Gunbarrel church and school work together
May 11, 2018
Shepherd of the Hills Lutheran Church has been a mainstay in the Gunbarrel neighborhood since 1974. Today, Pastor Janet Kettering is making sure that the church’s role in the community continues.
A former court reporter in Minnesota, Kettering has been a Lutheran pastor for nine years and began her ministry at Shepherd of the Hills in November 2016. Kettering is carrying on the church’s long-held mission set by its first pastor, Glenn Lundahl, that the church belongs to the community.
“We certainly continue in that understanding today,” Kettering said.
The church hosts 15 community groups including Pareas Levayot, a Jewish renewal congregation, Girl Scouts and Boy Scouts troops, basketball, volleyball, Weight Watchers, AA and Al-Anon.
The church’s site manager and former Courier reporter Jeremy Jaeger said, “The main stakeholder today is the Joshua School.” The school is dedicated to changing the lives of autistic and special needs children.
“By providing a home to the Joshua School [and] a safe place for them to come, …” Kettering said, “it’s a ministry to us. Because our overall sense of being a church, being a faith family, we want to bring wholeness to the lives of individuals and families… and the entire community. We provide that opportunity here for the Joshua School.”
School principal Martha Muth said four public school teachers created the concept for a school for children on the autism spectrum by pooling their retirement money. With the main school in Englewood, they quickly realized that there was also a need in the northern part of the metro area.
The school currently has 17 students ranging in age from six to 21. “Their primary diagnosis is autism spectrum,” Muth said. “We do sometimes take children with developmental disabilities. Those can be Down Syndrome or chromosomal abnormalities.”
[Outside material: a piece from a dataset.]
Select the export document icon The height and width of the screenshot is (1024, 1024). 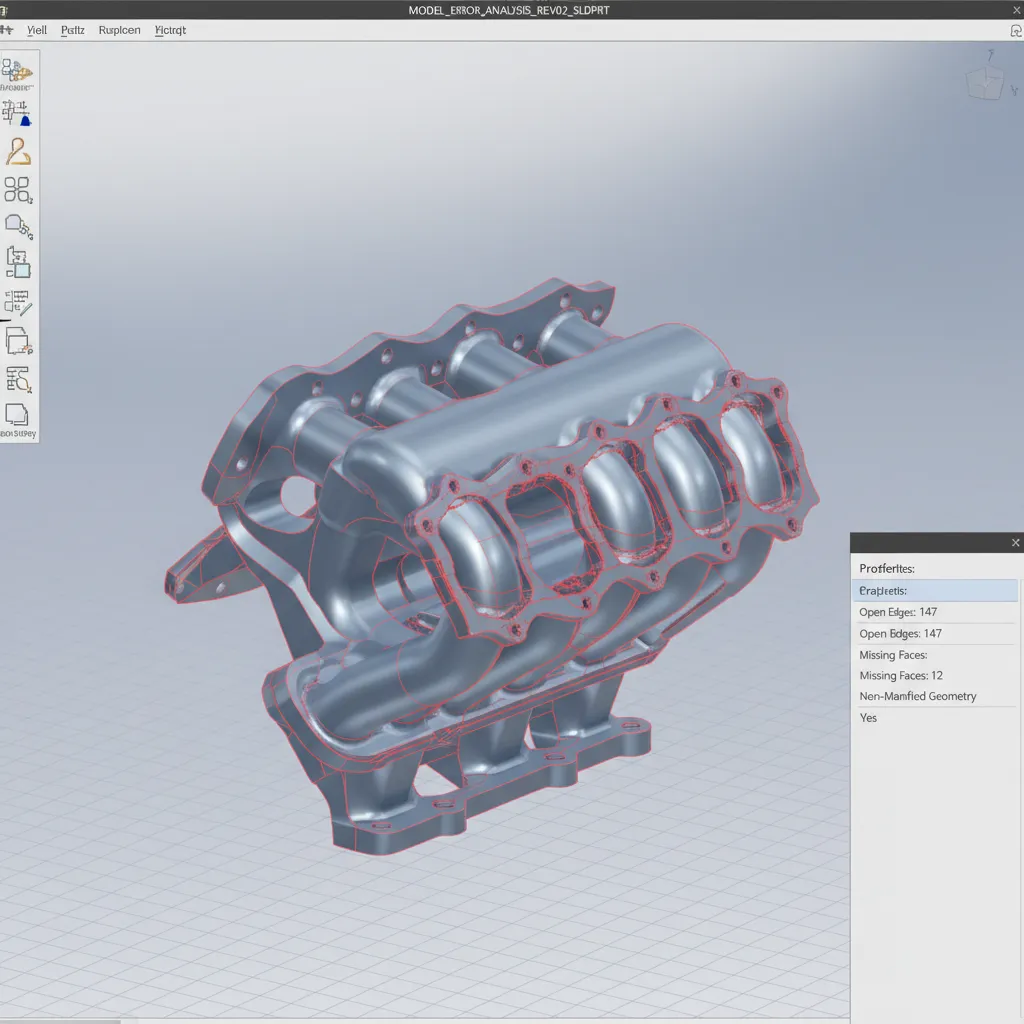[18, 340]
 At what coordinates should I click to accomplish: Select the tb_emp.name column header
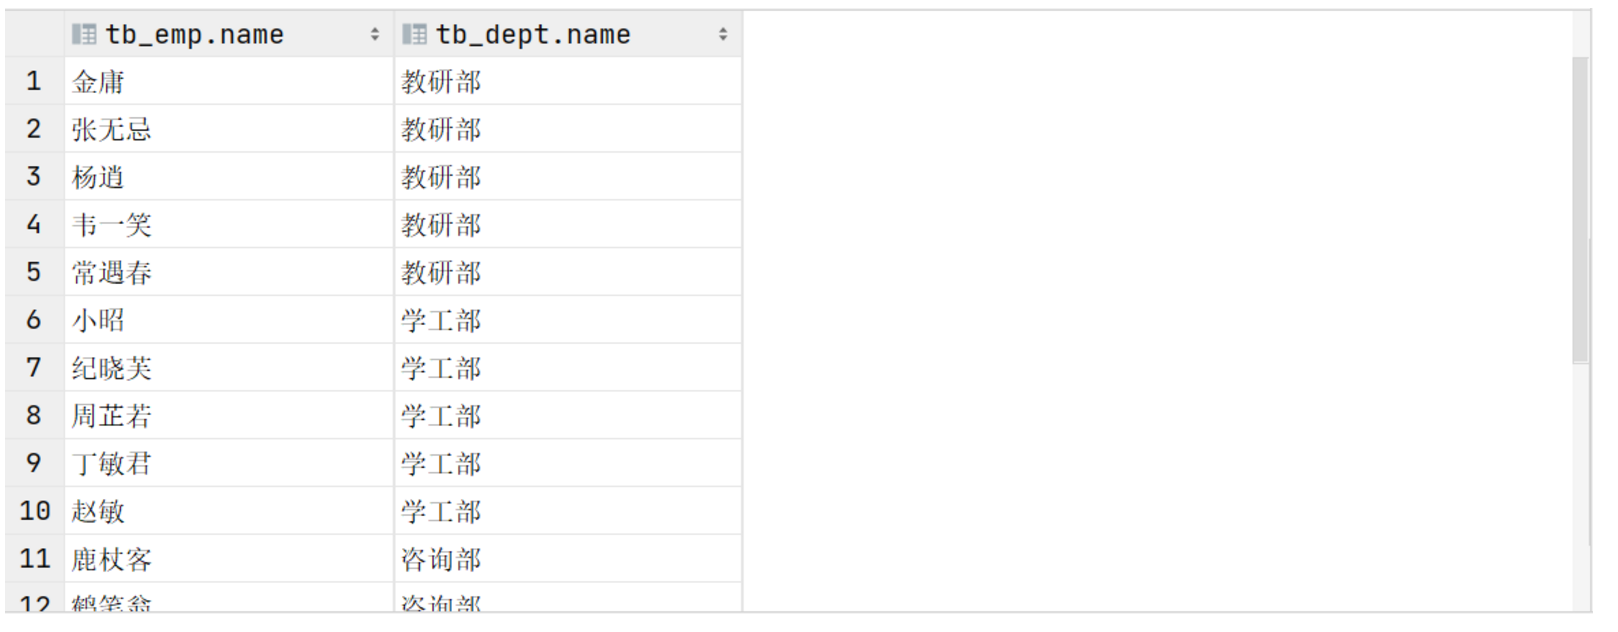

The school uses applied behavioral analysis to help its students. “It’s a very prescribed method of changing children’s behaviors by keeping track of what situations,…events and what things are causing the behaviors, then providing positive reinforcement to change the behavior.”
Usually, a medical professional has identified a child as being on the autism spectrum. “But every child is so unique, that we run assessments to determine the specific strengths and weaknesses of a child and address those,” Muth said. Students then begin an individualized plan.
The Joshua School is currently serving the St. Vrain Valley, Adams 12, Brighton 27J and Boulder Valley school districts, but the school can accommodate any child in the Denver metro area.
While the school looked at many places to expand, Shepherd of the Hills had an existing school setting. The parking lot would also easily accommodate the buses. Muth said, “The church worked out to be the best setting for the services we provide.”
“The neighborhood has been amazing,” Muth said. “We’re out walking or riding our bicycles and we’ve had no issues.”
The church and the school have created a wonderful symbiotic relationship.
Kettering is working hard to move forward in the community “We’re about building bridges, not walls,” she said. “We nourish spirits and bodies and we just become whole.”